Calculating a hash like SHA256 would require a sequential scan through all blocks. This could be done with a minimum of network traffic if instead of streaming the bytes to a central server to hash, the hash state is forwarded from block server to block server in sequence. Still though, it would be a very slow serial operation that could be fairly chatty too if there are many tiny blocks.
What could work would be to use a Merkle tree hash construction where some of subdivision boundaries match the block sizes.

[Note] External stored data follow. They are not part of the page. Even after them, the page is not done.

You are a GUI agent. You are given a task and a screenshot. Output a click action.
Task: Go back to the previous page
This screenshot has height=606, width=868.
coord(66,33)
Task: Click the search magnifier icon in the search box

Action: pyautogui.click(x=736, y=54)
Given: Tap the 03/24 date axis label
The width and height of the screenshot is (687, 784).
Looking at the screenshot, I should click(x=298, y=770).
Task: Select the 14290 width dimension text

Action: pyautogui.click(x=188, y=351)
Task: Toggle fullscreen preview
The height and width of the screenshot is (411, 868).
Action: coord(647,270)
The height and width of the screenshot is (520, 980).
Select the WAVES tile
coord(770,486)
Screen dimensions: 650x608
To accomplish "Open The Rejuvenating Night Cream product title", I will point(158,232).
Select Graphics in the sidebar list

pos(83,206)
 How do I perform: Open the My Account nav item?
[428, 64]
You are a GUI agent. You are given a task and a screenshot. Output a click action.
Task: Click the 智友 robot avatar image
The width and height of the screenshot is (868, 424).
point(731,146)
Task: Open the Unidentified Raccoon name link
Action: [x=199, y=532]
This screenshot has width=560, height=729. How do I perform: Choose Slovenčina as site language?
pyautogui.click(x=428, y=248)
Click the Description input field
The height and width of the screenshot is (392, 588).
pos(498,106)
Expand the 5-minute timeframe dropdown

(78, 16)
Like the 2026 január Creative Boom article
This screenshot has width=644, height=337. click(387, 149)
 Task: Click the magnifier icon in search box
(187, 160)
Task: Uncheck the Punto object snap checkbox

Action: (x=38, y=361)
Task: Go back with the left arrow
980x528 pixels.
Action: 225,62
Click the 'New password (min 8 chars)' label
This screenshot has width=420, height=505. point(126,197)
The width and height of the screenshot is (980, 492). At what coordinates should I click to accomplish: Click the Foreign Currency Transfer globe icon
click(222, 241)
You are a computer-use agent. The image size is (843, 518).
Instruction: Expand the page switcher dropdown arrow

Why would you PUT an object, then download it again to a central server in the first place? If a service is accepting an upload of the bytes, it is already doing a pass over all the bytes anyway. It doesn't seem like a ton of overhead to calculate SHA256 in the 4092-byte chunks as the upload progresses. I suspect that sort of calculation would happen anyways.
You're right, and in fact S3 does this with the `ETag:` header… in the simple case.
S3 also supports more complicated cases where the entire object may not be visible to any single component while it is being written, and in those cases, `ETag:` works differently.
> * Objects created by the PUT Object, POST Object, or Copy operation, or through the AWS Management Console, and are encrypted by SSE-S3 or plaintext, have ETags that are an MD5 digest of their object data.
> * Objects created by the PUT Object, POST Object, or Copy operation, or through the AWS Management Console, and are encrypted by SSE-C or SSE-KMS, have ETags that are not an MD5 digest of their object data.
> * If an object is created by either the Multipart Upload or Part Copy operation, the ETag is not an MD5 digest, regardless of the method of encryption. If an object is larger than 16 MB, the AWS Management Console will upload or copy that object as a Multipart Upload, and therefore the ETag will not be an MD5 digest.
Why does it matter where the bytes are stored at rest? Isn't everything you need for SHA-256 just the results of the SHA-256 algorithm on every 4096-byte block? I think you could just calculate that as the data is streamed in.
Why does the architect of blob storage matter? The hash can be calculated as data streams in for the first write, before data gets dispersed into multiple physically stored blocks.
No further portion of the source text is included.